Donald Trump a annoncé le 28 août avoir conclu avec le Venezuela un accord qui verrait les Etats-Unis prendre le contrôle majoritaire de plus de 65 milliards de barils des réserves du pays. Le Venezuela considère qu'il en retirera des gains de 209 milliards de dollars sur 25 ans.
"J'ai vu ces gros titres. +Nous volons le pétrole vénézuélien+. Bien sûr, ce n'est absolument pas vrai! Les ressources, le pétrole du Venezuela appartiennent effectivement au peuple vénézuélien", a déclaré Chris Wright à l'AFP qui faisait partie d'un petit groupe de journalistes sur le tarmac de l'aéroport de Caracas à l'issue de sa visite.
"Les entreprises privées apportent les capitaux pour produire le pétrole, mais les bénéfices, les redevances et les impôts reviennent entièrement au gouvernement du Venezuela et au peuple vénézuélien", a-t-il assuré.
"Tout ce que nous faisons, c'est prendre un actif souterrain inutilisé, qui ne rapporte rien au peuple vénézuélien, et apporter l'argent et la technologie nécessaires pour le développer, afin qu'il profite au Venezuela et au monde entier", a-t-il ajouté soulignant qu'il s'agissait d'un "partage de revenus".
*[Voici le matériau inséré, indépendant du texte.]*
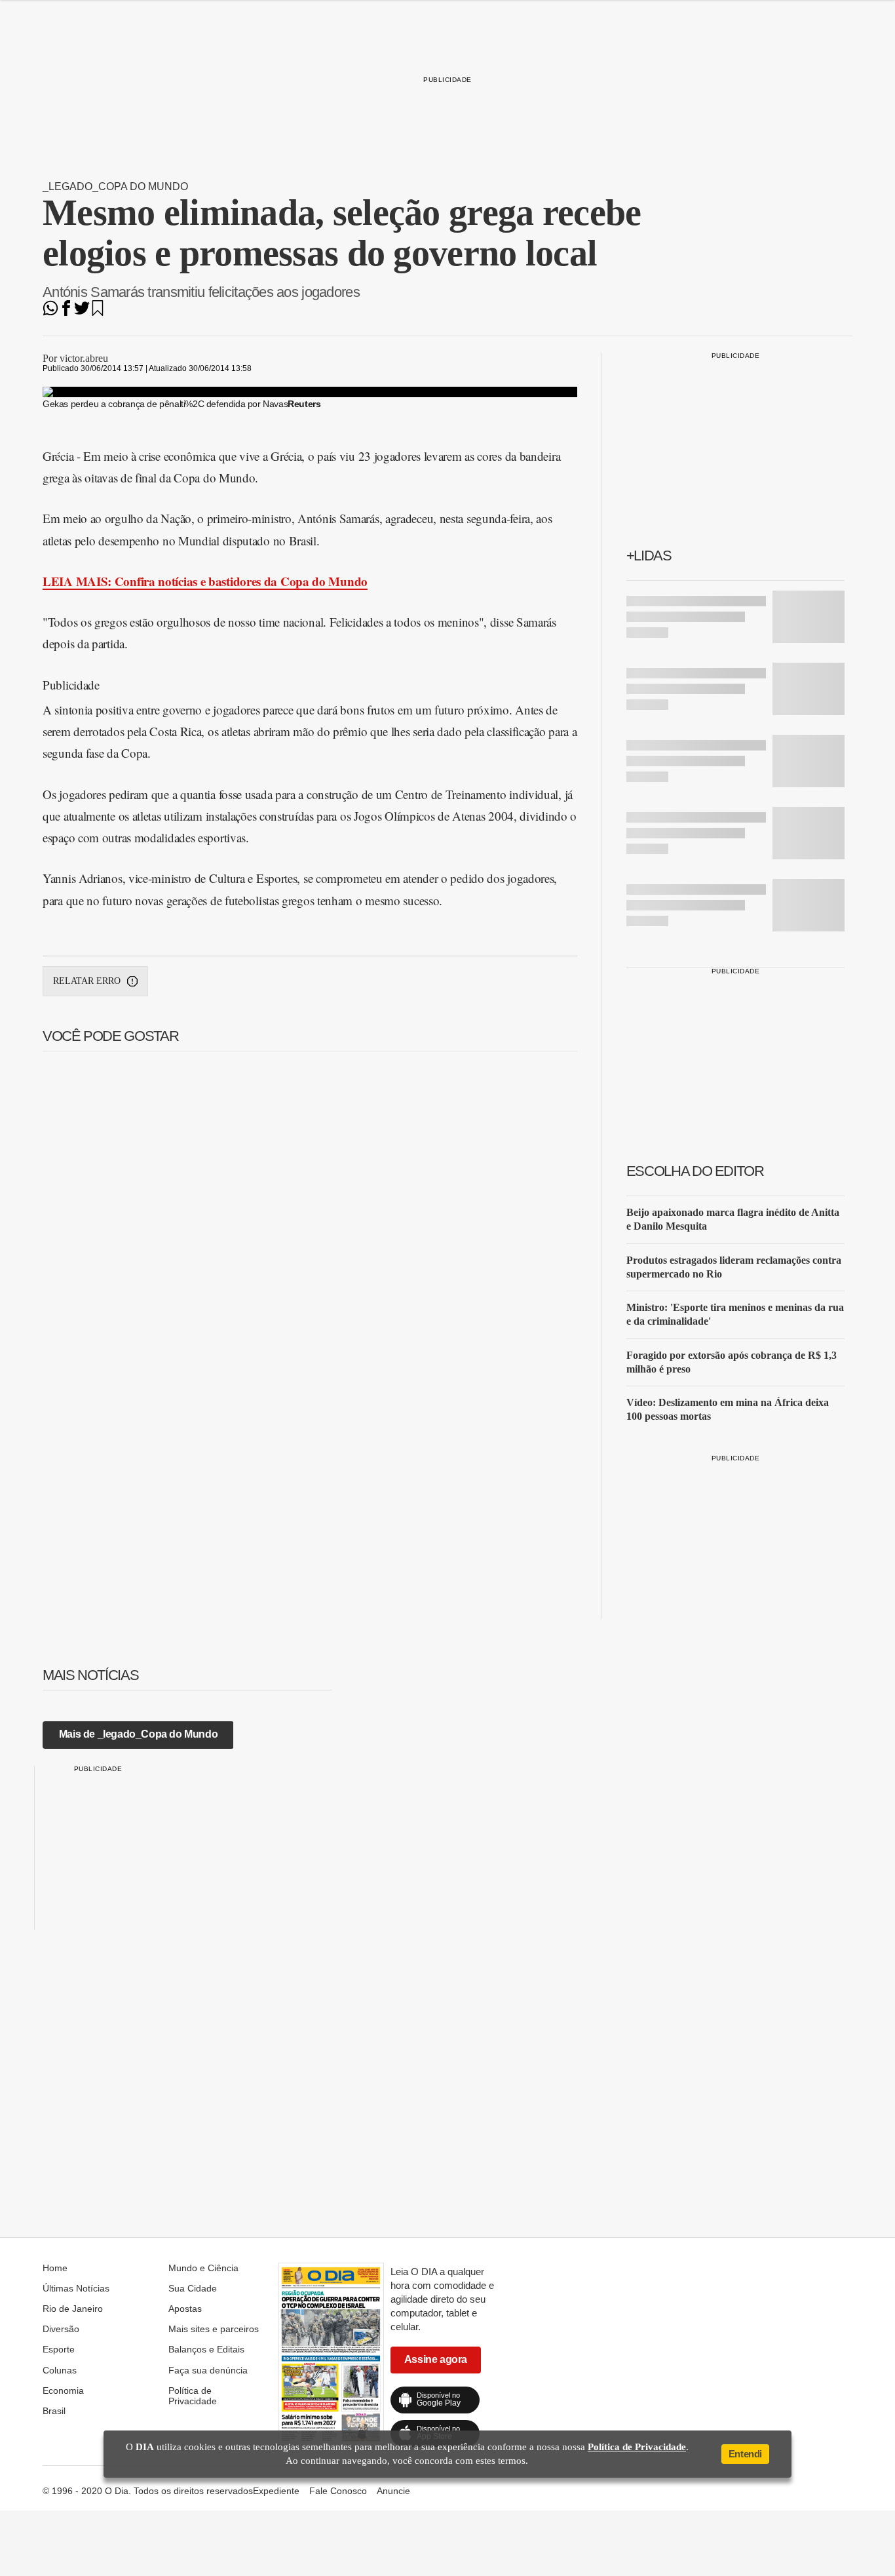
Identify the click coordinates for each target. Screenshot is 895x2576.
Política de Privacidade (192, 2395)
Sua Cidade (192, 2288)
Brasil (54, 2411)
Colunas (60, 2370)
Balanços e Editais (206, 2349)
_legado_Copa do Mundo (115, 186)
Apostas (185, 2308)
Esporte (59, 2349)
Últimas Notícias (76, 2288)
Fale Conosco (338, 2491)
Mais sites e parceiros (213, 2329)
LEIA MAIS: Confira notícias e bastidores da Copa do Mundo (205, 581)
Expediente (276, 2491)
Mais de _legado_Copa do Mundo (138, 1734)
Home (55, 2268)
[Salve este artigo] (97, 312)
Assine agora (435, 2359)
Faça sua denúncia (208, 2370)
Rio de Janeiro (73, 2308)
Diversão (61, 2329)
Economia (63, 2390)
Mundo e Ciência (203, 2268)
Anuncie (393, 2491)
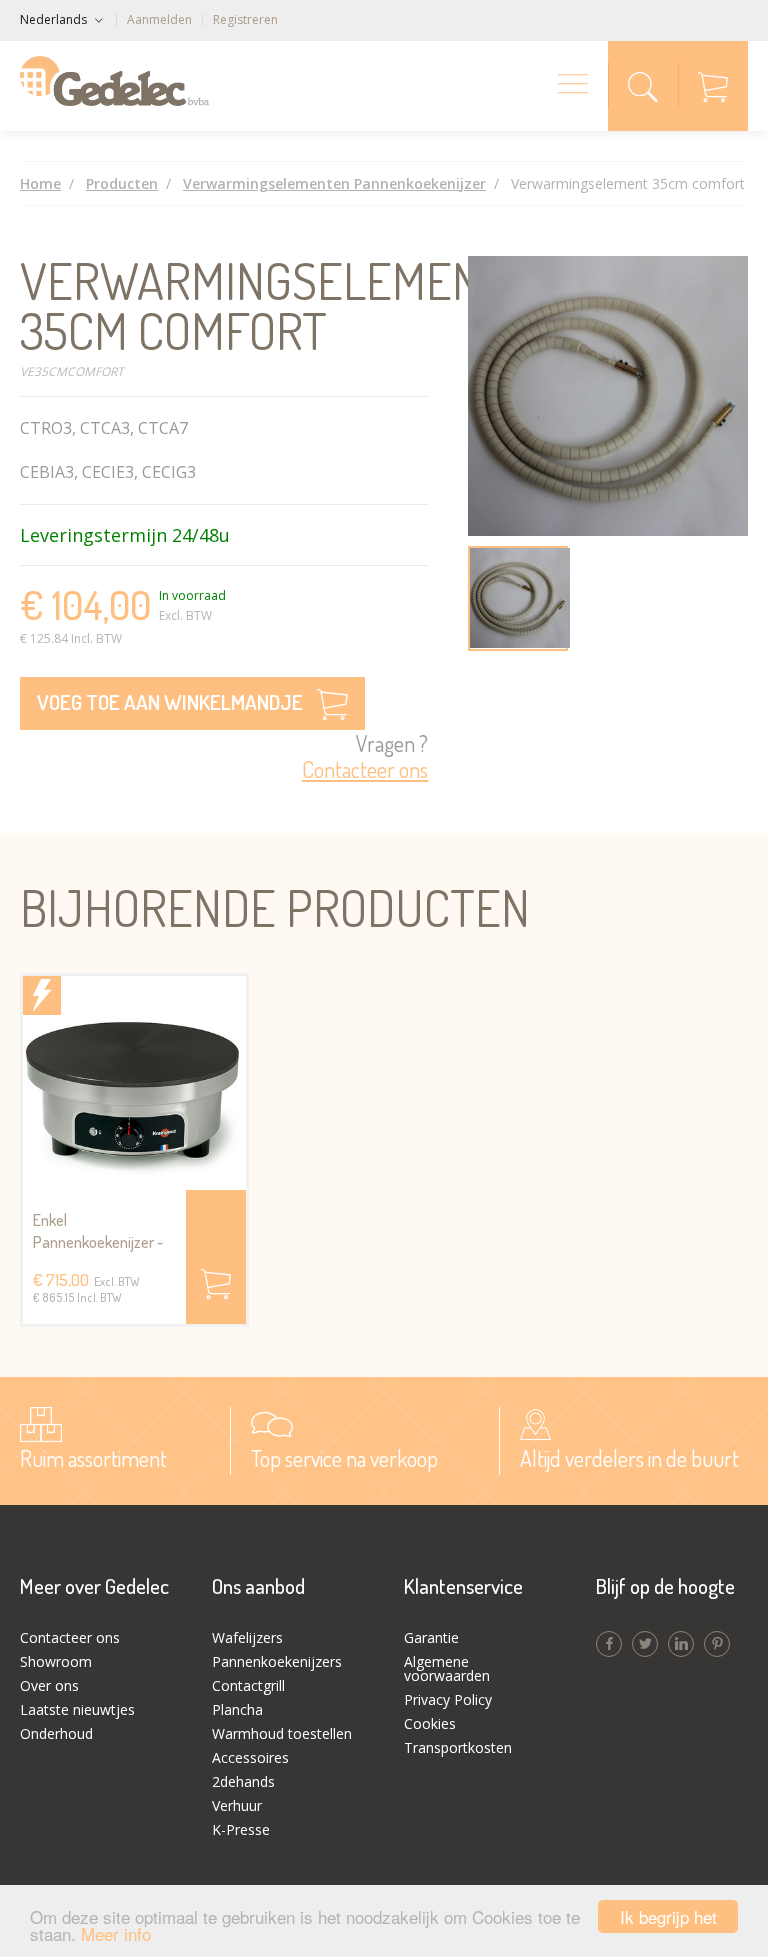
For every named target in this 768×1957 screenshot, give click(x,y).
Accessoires (250, 1757)
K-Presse (241, 1829)
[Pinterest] (717, 1644)
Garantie (431, 1637)
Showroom (56, 1661)
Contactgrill (248, 1685)
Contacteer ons (70, 1637)
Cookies (430, 1723)
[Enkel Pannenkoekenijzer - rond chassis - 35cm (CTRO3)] (134, 1083)
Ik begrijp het (668, 1916)
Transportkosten (458, 1747)
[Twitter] (645, 1644)
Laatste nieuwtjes (77, 1709)
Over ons (49, 1685)
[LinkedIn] (681, 1644)
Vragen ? (365, 756)
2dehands (243, 1781)
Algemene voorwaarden (447, 1668)
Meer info (116, 1933)
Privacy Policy (448, 1699)
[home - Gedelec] (114, 81)
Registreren (245, 19)
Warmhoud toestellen (282, 1733)
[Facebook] (609, 1644)
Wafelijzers (247, 1637)
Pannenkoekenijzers (277, 1661)
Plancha (237, 1709)
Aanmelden (159, 19)
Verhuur (237, 1805)
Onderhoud (56, 1733)
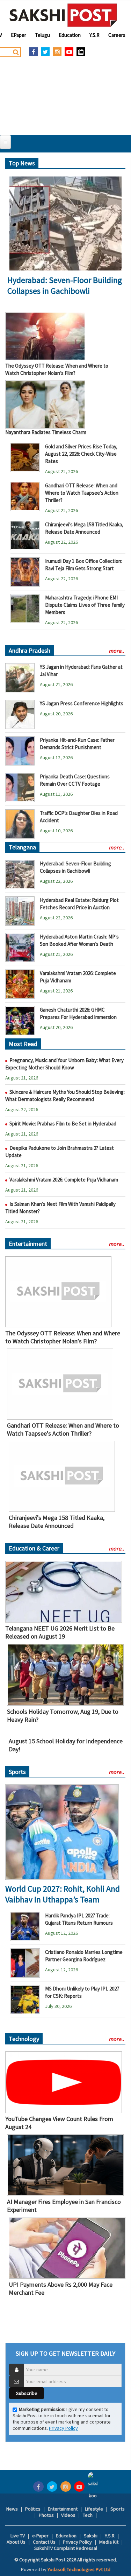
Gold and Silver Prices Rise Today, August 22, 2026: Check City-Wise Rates (81, 453)
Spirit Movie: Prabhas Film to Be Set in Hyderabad (62, 1123)
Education (70, 35)
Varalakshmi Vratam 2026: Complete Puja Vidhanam (63, 1179)
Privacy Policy (63, 2428)
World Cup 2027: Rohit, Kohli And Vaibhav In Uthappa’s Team (62, 1894)
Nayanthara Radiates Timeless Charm (45, 432)
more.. (116, 650)
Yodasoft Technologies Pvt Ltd (79, 2569)
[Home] (63, 15)
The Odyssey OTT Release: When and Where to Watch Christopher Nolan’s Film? (62, 1337)
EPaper (18, 35)
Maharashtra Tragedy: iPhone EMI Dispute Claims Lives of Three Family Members (85, 604)
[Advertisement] (65, 94)
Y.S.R (94, 35)
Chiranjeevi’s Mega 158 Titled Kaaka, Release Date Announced (56, 1522)
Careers (116, 35)
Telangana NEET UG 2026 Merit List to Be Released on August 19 (60, 1632)
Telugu (42, 35)
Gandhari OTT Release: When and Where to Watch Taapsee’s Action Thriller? (81, 492)
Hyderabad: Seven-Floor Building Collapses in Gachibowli (64, 285)
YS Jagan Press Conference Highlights (81, 703)
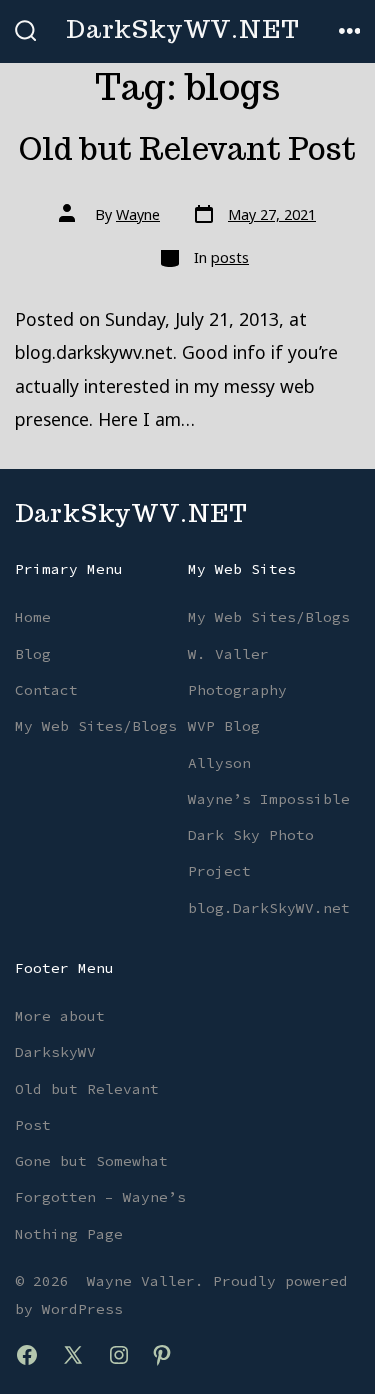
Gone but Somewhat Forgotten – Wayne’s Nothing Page (100, 1197)
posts (230, 257)
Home (33, 617)
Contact (46, 690)
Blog (33, 654)
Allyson (219, 763)
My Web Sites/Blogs (96, 726)
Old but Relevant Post (187, 149)
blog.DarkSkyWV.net (269, 908)
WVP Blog (224, 726)
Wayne (138, 214)
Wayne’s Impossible (269, 799)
La visite du ministre de Donald Trump a été marquée par la signature de plusieurs contrats avec des multinationales, pour l'exploitation des hydrocarbures ainsi que la réhabilitation du réseau électrique.
M. Wright a insisté sur l'importance de redresser le secteur électrique, alors que les coupures sont récurrentes au Venezuela et que le secteur pétrolier en a besoin pour fonctionner.
"La bonne nouvelle, c'est qu'il y a déjà au Venezuela une énorme capacité de production d'électricité qui n'est pas utilisée. Assez rapidement, je pense que des gigawatts de capacité seront ajoutés au réseau vénézuélien simplement en remettant en service certaines infrastructures existantes", a ajouté le ministre, évoquant un plan sur cinq ans avec des premiers effets dans les 6 à 12 prochains mois.
Sur le plan politique, en écho aux déclarations du président Trump qui a estimé mercredi que le Venezuela n'était "pas encore prêt" pour des élections, M. Wright a précisé: "C'est un processus (...). Il faut établir les listes électorales, renforcer certaines institutions civiles."
"Nous devons stabiliser le pays, relancer l'économie", a ajouté le ministre. "Certains des enjeux de long terme — restructuration de la dette, investissements, arrivée d'entreprises — sont en partie indépendants de la structure politique. On ne veut pas attendre, rester les bras croisés pendant tout le temps que prendra le processus électoral", a-t-il estimé.